If Cameron regards multiculturalism as a virus, then building up new barriers against its epidemics is tantamount to fighting a disease with tons of antibiotics. You are not defeating the virus, you are giving it new inputs for it to evolve and get stronger.

In a society where multiculturalism is already deeply embedded, choosing rhetoric is a risky option, especially if your speech coincides with an EDL march and if it is stuffed with highly flammable contents as the linkage integration/terrorism.

After all, Cameron is just asking for a more genuine sense of integration, right? No more laissez faire policies and guaranteed visas; on with the mantra “keep calm and carry on”.

The issue here is that Cameron’s rhetoric may cause a puzzling mixture of awkwardness and social tension which is at odds with the Western values whose cause he is said to champion. Isn’t a forced integration an oxymoron? A contradiction in terms?

Here’s an idea to all OWW staff: get Cameron to be the new OWW president.

You think it’s a stupid idea. But think again. Warwick would have the sensational, world-exclusive opportunity of experiencing one week of Davos regime. Get Cameron to come to the piazza dressed up as Robin Hood, give out toy swords and set up a new battle of Hastings gathering Rootes, Whitefields and Tocil to invade Westwood. Give him paintball guns, the Latino community and a bunch of Brits and you’d see him start up a revival of the Falkland War by Gibbet Hill’s woods.

Next thing you know, we’ll all be chanting some Vera Lynn. Most likely, _There’ll Always Be An England_. I can’t work out whether that’s a show I’d actually come to. But it would be unique. Admit it.

The problem is I have a feeling Cameron would cope less well with areas outside British land. New Zealand, for instance, or the Far East. I just cannot see Cameron dancing the haka. Or giving a lecture on Confucianism.

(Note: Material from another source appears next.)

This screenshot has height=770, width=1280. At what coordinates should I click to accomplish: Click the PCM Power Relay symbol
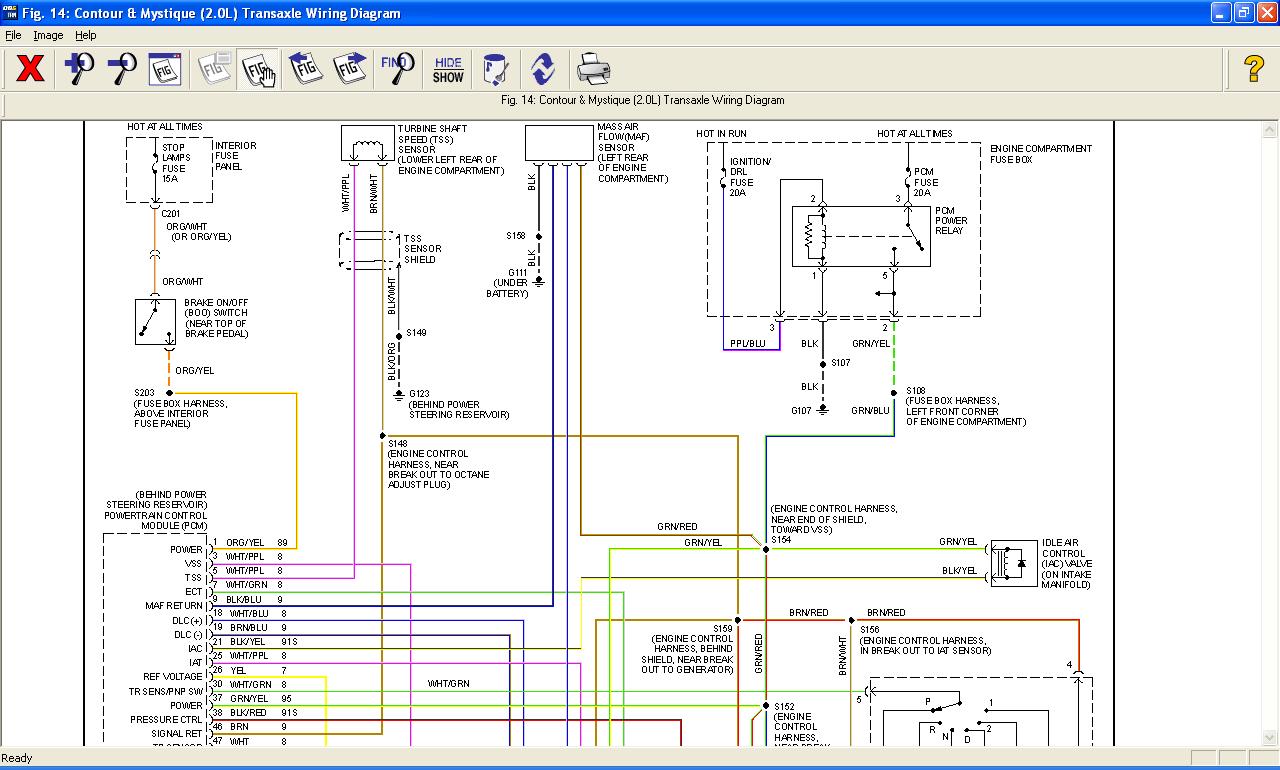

That’s the risk, you see: Dave would be a hell of a coordinator for the UK day but would find himself in a muddle as he gets beyond the Channel. British culture could practically pop out anywhere (see paragraphs above for a sample scenario).

So maybe you are right and my idea is doomed to failure. But it would be worthy of a try. If anything, to realize the Davos World would be utterly futile, or at best, slightly awkward.

Cameron may well be right in saying state multiculturalism has failed. In fact, this is no news as Mrs Merkel came up with the same pessimism about a month ago. But the idea of forcing integration would either lead to an exacerbation of the problem or to a very messed up conception of cultural diversity.

Once the banter dies out, a Davos-inspired OWW may well turn out to be extremely dull.